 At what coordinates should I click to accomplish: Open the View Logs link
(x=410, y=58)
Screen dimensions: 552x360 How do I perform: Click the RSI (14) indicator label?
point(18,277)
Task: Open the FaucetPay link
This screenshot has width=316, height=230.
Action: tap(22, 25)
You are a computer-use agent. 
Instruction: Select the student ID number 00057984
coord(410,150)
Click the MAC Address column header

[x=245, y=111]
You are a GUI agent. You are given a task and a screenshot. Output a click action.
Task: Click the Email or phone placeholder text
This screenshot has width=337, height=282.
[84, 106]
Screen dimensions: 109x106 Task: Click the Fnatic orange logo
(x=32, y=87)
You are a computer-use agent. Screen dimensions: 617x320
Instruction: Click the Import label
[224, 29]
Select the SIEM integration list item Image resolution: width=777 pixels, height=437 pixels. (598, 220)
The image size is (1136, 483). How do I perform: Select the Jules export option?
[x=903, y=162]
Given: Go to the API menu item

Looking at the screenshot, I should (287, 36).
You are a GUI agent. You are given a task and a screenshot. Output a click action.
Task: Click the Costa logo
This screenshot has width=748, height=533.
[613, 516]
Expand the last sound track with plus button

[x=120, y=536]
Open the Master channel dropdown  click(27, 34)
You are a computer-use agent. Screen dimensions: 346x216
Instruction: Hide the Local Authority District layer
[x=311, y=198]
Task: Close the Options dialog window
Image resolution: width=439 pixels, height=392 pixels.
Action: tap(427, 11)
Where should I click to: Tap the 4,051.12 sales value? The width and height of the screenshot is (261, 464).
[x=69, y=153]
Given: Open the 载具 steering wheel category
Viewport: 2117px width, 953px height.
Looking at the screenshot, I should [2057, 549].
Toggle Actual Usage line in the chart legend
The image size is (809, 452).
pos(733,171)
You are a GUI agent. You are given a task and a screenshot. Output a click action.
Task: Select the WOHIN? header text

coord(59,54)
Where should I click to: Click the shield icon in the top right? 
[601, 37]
○ ○ ○ ○
> _WHAT YOU WILL DO_
Give the data back exactly as it stands.

> _TASK RESULT_
 At what coordinates should I click to accomplish: Open the View Logs link
(x=410, y=58)
Screen dimensions: 552x360 How do I perform: Click the RSI (14) indicator label?
point(18,277)
Task: Open the FaucetPay link
This screenshot has width=316, height=230.
Action: tap(22, 25)
You are a computer-use agent. 
Instruction: Select the student ID number 00057984
coord(410,150)
Click the MAC Address column header

[x=245, y=111]
You are a GUI agent. You are given a task and a screenshot. Output a click action.
Task: Click the Email or phone placeholder text
This screenshot has width=337, height=282.
[84, 106]
Screen dimensions: 109x106 Task: Click the Fnatic orange logo
(x=32, y=87)
You are a computer-use agent. Screen dimensions: 617x320
Instruction: Click the Import label
[224, 29]
Select the SIEM integration list item Image resolution: width=777 pixels, height=437 pixels. (598, 220)
The image size is (1136, 483). How do I perform: Select the Jules export option?
[x=903, y=162]
Given: Go to the API menu item

Looking at the screenshot, I should (287, 36).
You are a GUI agent. You are given a task and a screenshot. Output a click action.
Task: Click the Costa logo
This screenshot has width=748, height=533.
[613, 516]
Expand the last sound track with plus button

[x=120, y=536]
Open the Master channel dropdown  click(27, 34)
You are a computer-use agent. Screen dimensions: 346x216
Instruction: Hide the Local Authority District layer
[x=311, y=198]
Task: Close the Options dialog window
Image resolution: width=439 pixels, height=392 pixels.
Action: tap(427, 11)
Where should I click to: Tap the 4,051.12 sales value? The width and height of the screenshot is (261, 464).
[x=69, y=153]
Given: Open the 载具 steering wheel category
Viewport: 2117px width, 953px height.
Looking at the screenshot, I should [2057, 549].
Toggle Actual Usage line in the chart legend
The image size is (809, 452).
pos(733,171)
You are a GUI agent. You are given a task and a screenshot. Output a click action.
Task: Select the WOHIN? header text

coord(59,54)
Where should I click to: Click the shield icon in the top right? 
[601, 37]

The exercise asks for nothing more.